Question

For a Diagonal matrix A=[aij]m*n, how do you prove that A^n=[aij^n]m*n?

Answer 1

sorry but you have to write the problem more clearly...

Answer 2

what is aij
?
and is\[m\times n\]just the row and column notation?

Answer 3

yes ij refers to row and column

Answer 4

m x n is the row column notation and aij is the general element located at row i and column j

Answer 5

prove it?
Hm...
maybe by induction, but I'm hoping to circumvent that

Answer 6

it's visually obvious...

Answer 7

that is a pretty difficult job.

Answer 8

I wouldn't know how to write it in LaTeX anyway I don't think :/

Answer 9

well what is a LaTeX anyway

Answer 10

the language to type equations:

\frac{-b\pm\sqrt{b^2-4ac}}{2a}

This is the quadratic formula, just enclose it in \[ with another set of brackets on the right and...

Answer 11

\[\frac{-b\pm\sqrt{b^2-4ac}}{2a}\]tadah!

Answer 12

here's a cheat sheet
http://omega.albany.edu:8008/Symbols.html

Answer 13

OK even i saw that subscript was not available in the equation editor

Answer 14

the underline symbol:

a_i

\[a_i\]

Answer 15

the fraction thing I did is not in the editor either

Answer 16

Well thank you, but that still does not solve the problem beforehand

Answer 17

but I don't know how to write a matrix larger than 3X3

Answer 18

no I don't think I know an easy proof...
I bet Zarkon Does

Answer 19

We're gonna have to prove that a diagonal matrix multiplied by itself is going to multiply each element in it by itself.
Like I said this is obvious, but how to show it...

Answer 20

us the definition of matrix multiplication

Answer 21

Can we do it using the summation notation?

Answer 22

Row by column stuff you mean?

Answer 23

\[\sum_{1}^{n}a_ir*b_jr\]

Answer 24

close :)

Answer 25

i=j
for all elements in the diagonal matrix
will that fix it?

Answer 26

sorry got it wrong \[\sum_{r=1}^{n}a_ir*a_jr\]

Answer 27

you need to write a_{ir}

\[a_{ir}\]

Answer 28

also your subscripts are not completly correct

Answer 29

and then \[\forall i \neq j , a_{ir}*a_{jr} = 0\]

Answer 30

Well subscripts in summation are still my nightmares

Answer 31

the inside subscripts need to match

Answer 32

I don't believe so .. because row has to be multiplied with the column i.e i*j

Answer 33

I would say listen to Zarkon
He know his stuff

Answer 34

so
i=j=n or whatever
is the idea?

Answer 35

Aceept my apologies Zarkon

Answer 36

not n we already used that
but i and j are the same, and we are using that?

Answer 37

I am saying all products where \[i \neq j\] are zero and where \[i = j\] are a_(ii)^2

Answer 38

i mean {a_{ii}^2}

Answer 39

\[a_{ii}^2\]

Answer 40

exactly, would that help?

Answer 41

since, then for a diagonal matrix of order n it would be \[a_{ii}^n\]

Answer 42

i am using order n because a diagonal matrix is square

Answer 43

I'm not sure how to demonstrate it beyond that either

Answer 44

Is that proof sufficient?
Have we proven it o-0

Answer 45

since !st element of \[A^2\] would be \[a_{ii}^2 +0+0+0+0...\]

Answer 46

\[A^2=\{a_{i,j}\}^2=\left\{\sum_{r}a_{ir}a_{rj}\right\}\]

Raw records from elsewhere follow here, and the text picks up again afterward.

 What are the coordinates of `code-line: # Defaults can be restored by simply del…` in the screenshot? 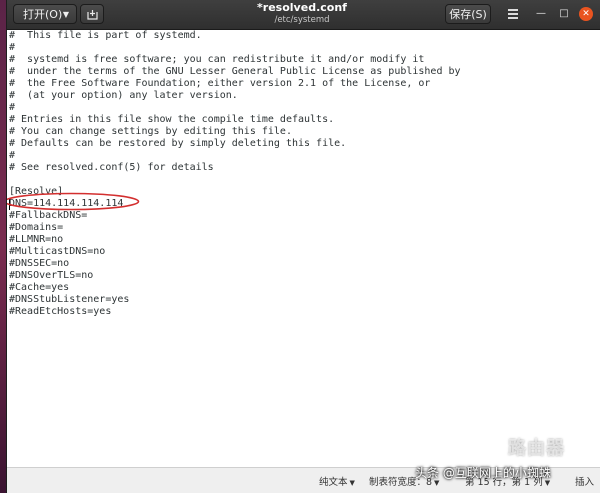 It's located at (178, 144).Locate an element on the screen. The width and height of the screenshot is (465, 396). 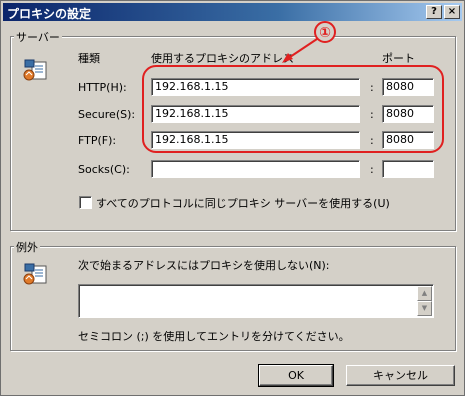
cancel-button: キャンセル is located at coordinates (400, 376).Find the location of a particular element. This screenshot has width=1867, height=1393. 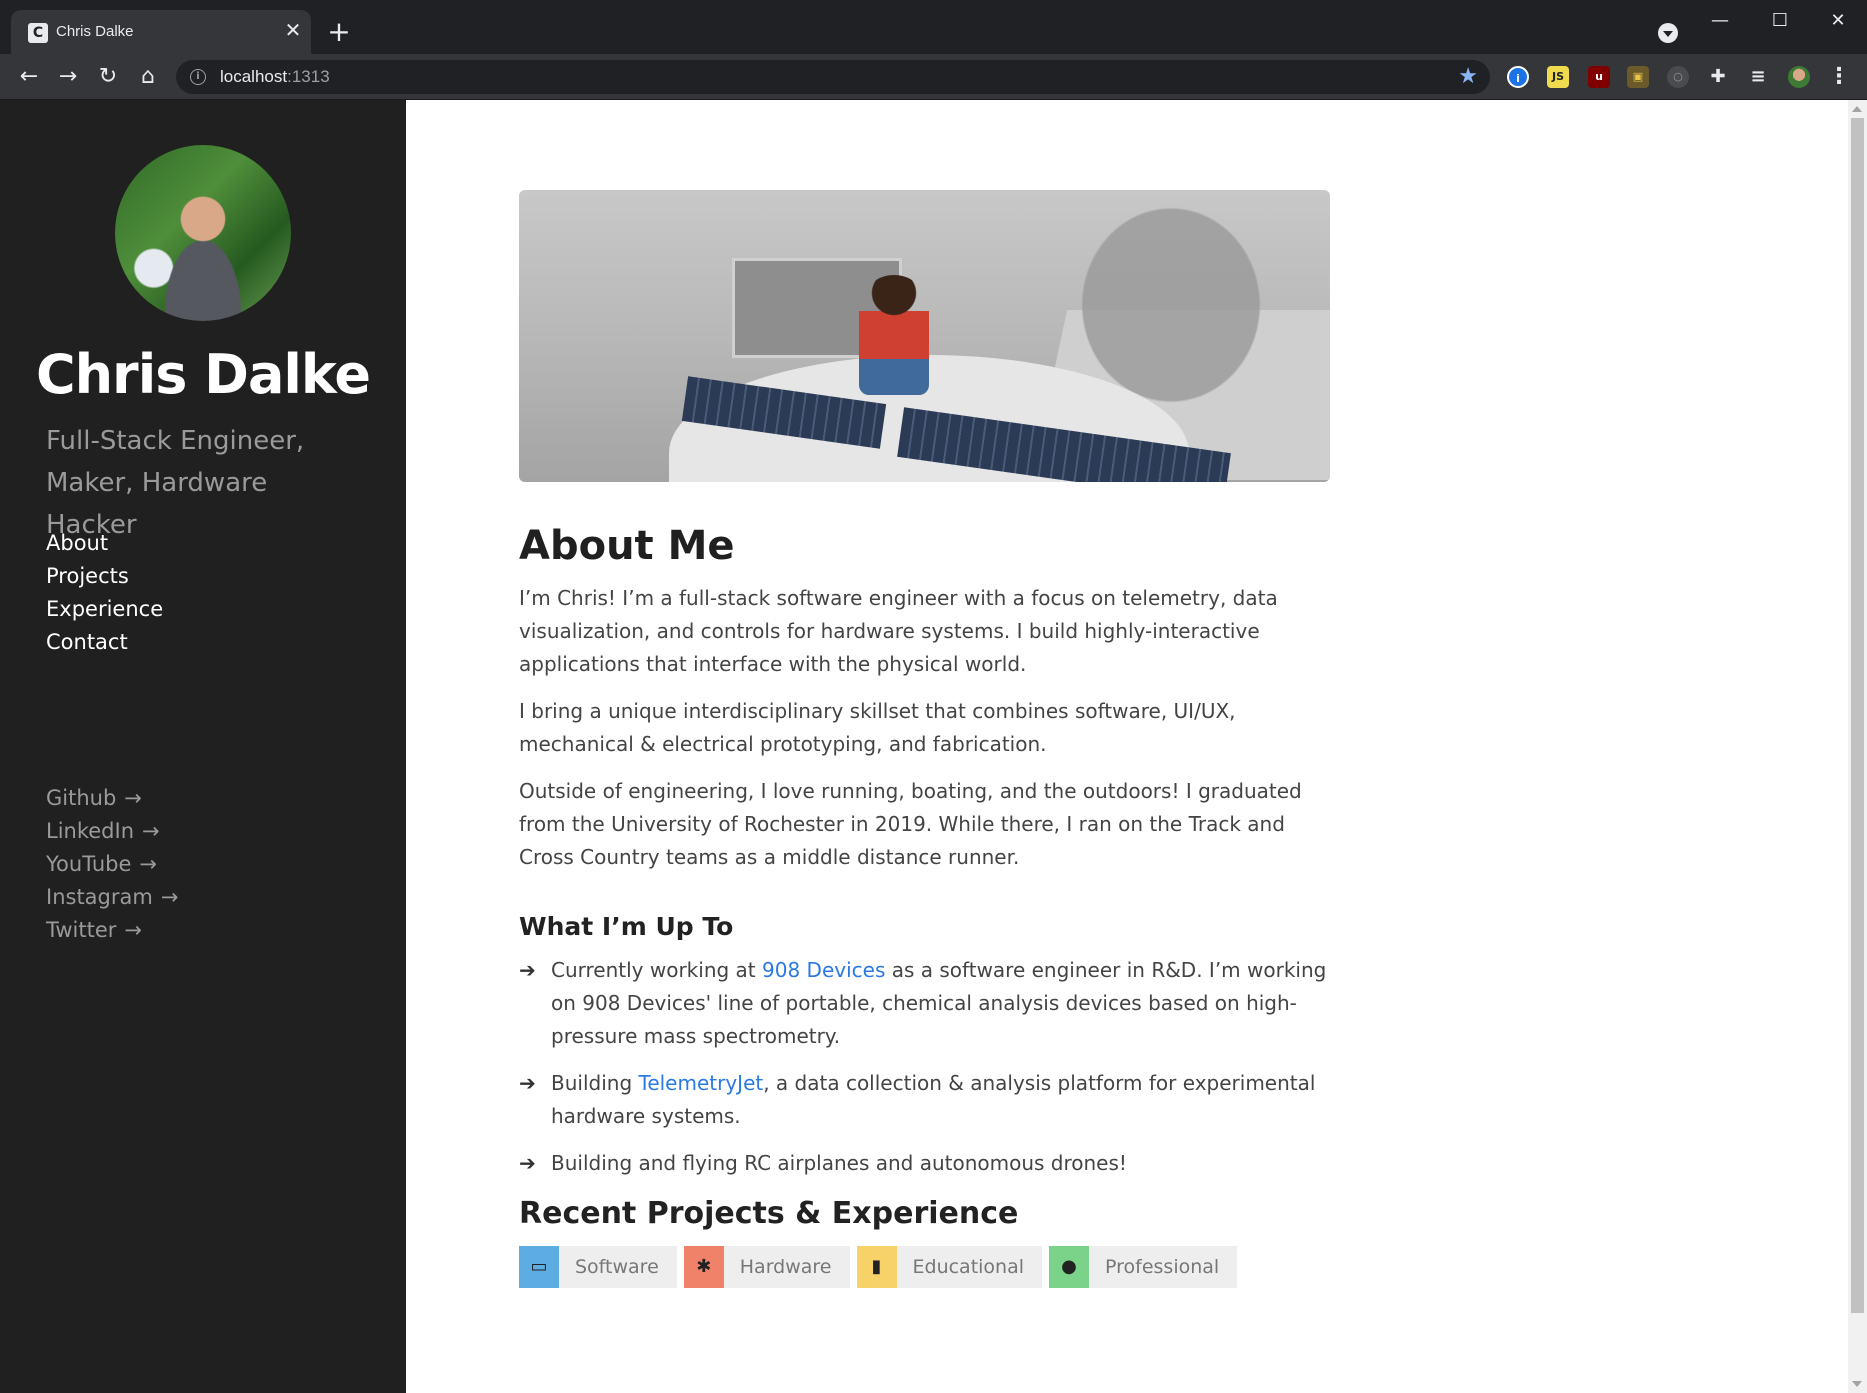

link-telemetryjet: TelemetryJet is located at coordinates (702, 1083).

\[\sum_{r}a_{ir}a_{rj}\] is zero if \(i\ne r\) or \(j\ne r\)
so the only possible non zero values occur when i=r=j

Answer 47

when i=j we have

\[\sum_{r}a_{ir}a_{ri}=0+0+\cdots +a_{ii}^2+0+\cdots +0=a_{ii}^2\]

Answer 48

thank you Zarkon. I believe that finishes it doesn't it?

Answer 49

All hail

Answer 50

I would use induction to be complete

Answer 51

I knew it...

Answer 52

basis step is clearly true now

Answer 53

Well I'm afraid of that. Still a sophomore

Answer 54

So is the assumption step.

Answer 55

just assume \[A^n=\{a_{ij}^n\}\]

prove that \[A^{n+1}=\{a_{ij}^{n+1}\}\]

Answer 56

\[A^{n+1}=A^{n}A\]

Answer 57

then use our assumption

Answer 58

and the definition of matrix multiplaction

Answer 59

\[A^n = A^{n-1}*A\]

Answer 60

It wolud then be \[\sum_{r}^{}a_{ir}^na_{jr}\]

Answer 61

your subscripts are still not correct

Answer 62

I believe substituting value of \[a_{ij}^n\] from our assumption

Answer 63

darn it

Answer 64

but keep it with\[a_{ii}\]yes?

Answer 65

\[\sum_{r}a_{ir}^na_{rj}\]

Answer 66

well how old are the two of you ?

Answer 67

Zarkon is a big boy
I'm just a student like you

Answer 68

how old...old enough :)

Answer 69

Now I realize it was rj in , not jr. Thank you

Answer 70

and again the terms will be zero unless i=r=j

Answer 71

then \[\sum_{r}a_{ir}^na_{ri}=0+\cdots 0+a^n_{ii}a_{ii}+0+\cdots 0=a_{ii}^{n+1}\]

Answer 72

and zero otherwise
so \[A^{n+1}=\{a^{n+1}_{ij}\}\]

Answer 73

Therefore by the principle of mathematical induction...

Answer 74

...we are done
QED

Answer 75

i wish

Answer 76

...we are done :)

Answer 77

Praise to Zarkon!

Answer 78

Bow to Zarkon

Answer 79

if you really wanted to know....I'm 39

Answer 80

and im 17

Answer 81

24
Do you mind saying what you do for a living Zarkon?
I'm just curious to know what kind of stuff you apply your math too.

Answer 82

So am I

Answer 83

I'm a mathematics professor

Answer 84

|gasp|

Answer 85

Well that makes sense :D

Answer 86

Anyone know about the Tranjugate of a matrix?

Answer 87

Never even heard of it.

Answer 88

the conjugate transpose .

Answer 89

oh, then I have, but I can't do anything with it I don't think.

Answer 90

Don't you need that to prove Cramer's rule?

Answer 91

no

Answer 92

damn, taking linear algebra for me next semester

Answer 93

How do you write a conjugate in equation?

Answer 94

have fun...it is a good class

Answer 95

not sure what you are asking

Answer 96

Oh I was thinking of the cofactor matrix...

Answer 97

the bar over a complex number, which denotes it conjugate... z bar for a complex no. z

Answer 98

yes...that you would use